Item coordinate data
Start

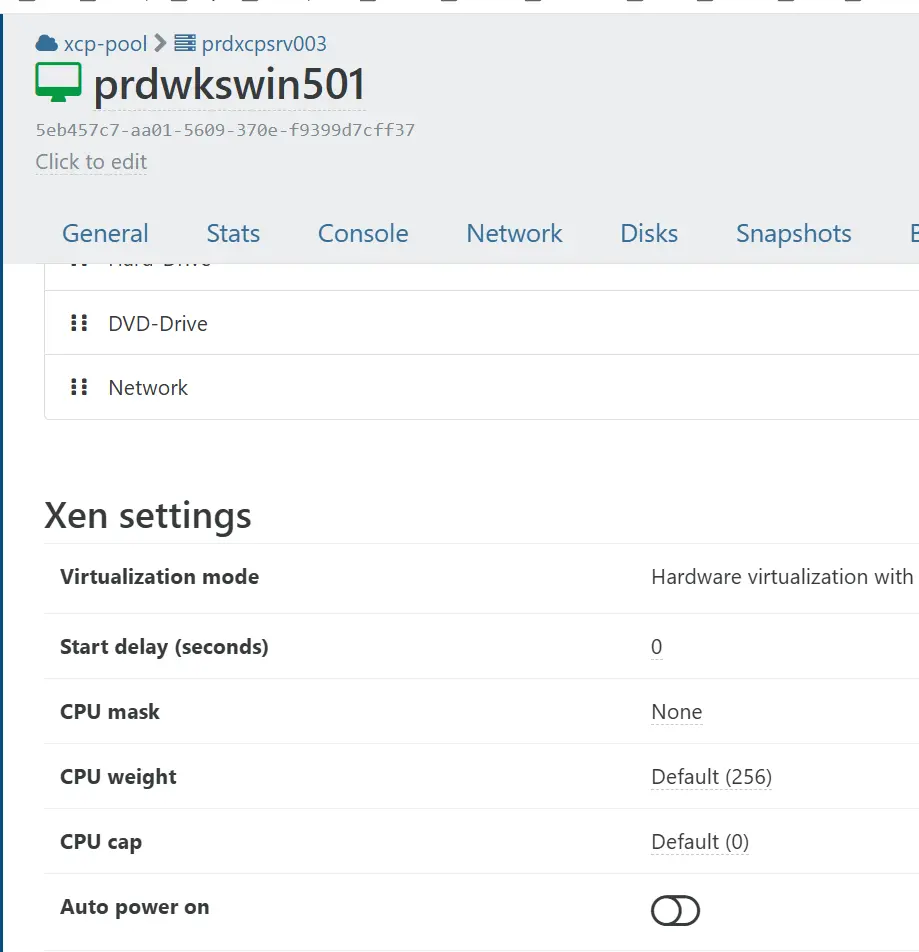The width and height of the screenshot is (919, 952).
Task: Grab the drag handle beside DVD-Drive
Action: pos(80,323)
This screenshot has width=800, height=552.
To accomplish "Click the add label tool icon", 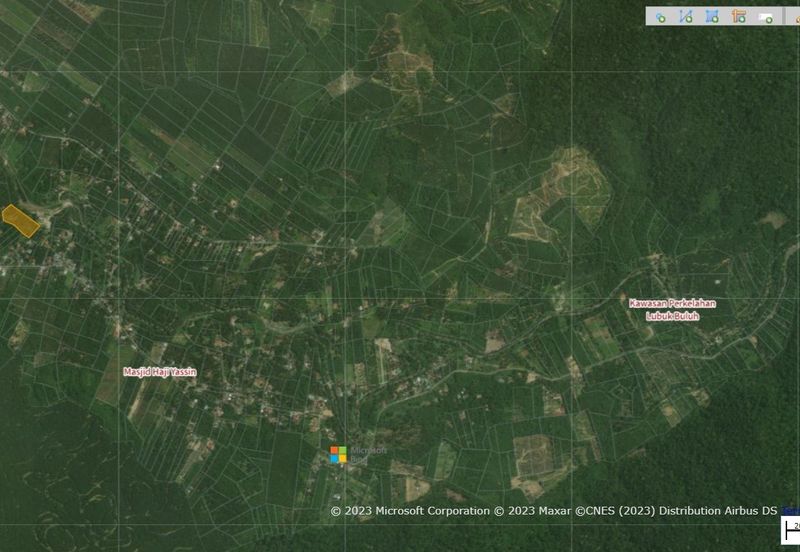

End

Directive. Rewrite all of the material with "accomplish" replaced by "complete" and everything else unchanged. Leave the pictures out of your answer.

Exercise solution.
The width and height of the screenshot is (919, 952).
Task: Grab the drag handle beside DVD-Drive
Action: pos(80,323)
This screenshot has width=800, height=552.
To complete "Click the add label tool icon", 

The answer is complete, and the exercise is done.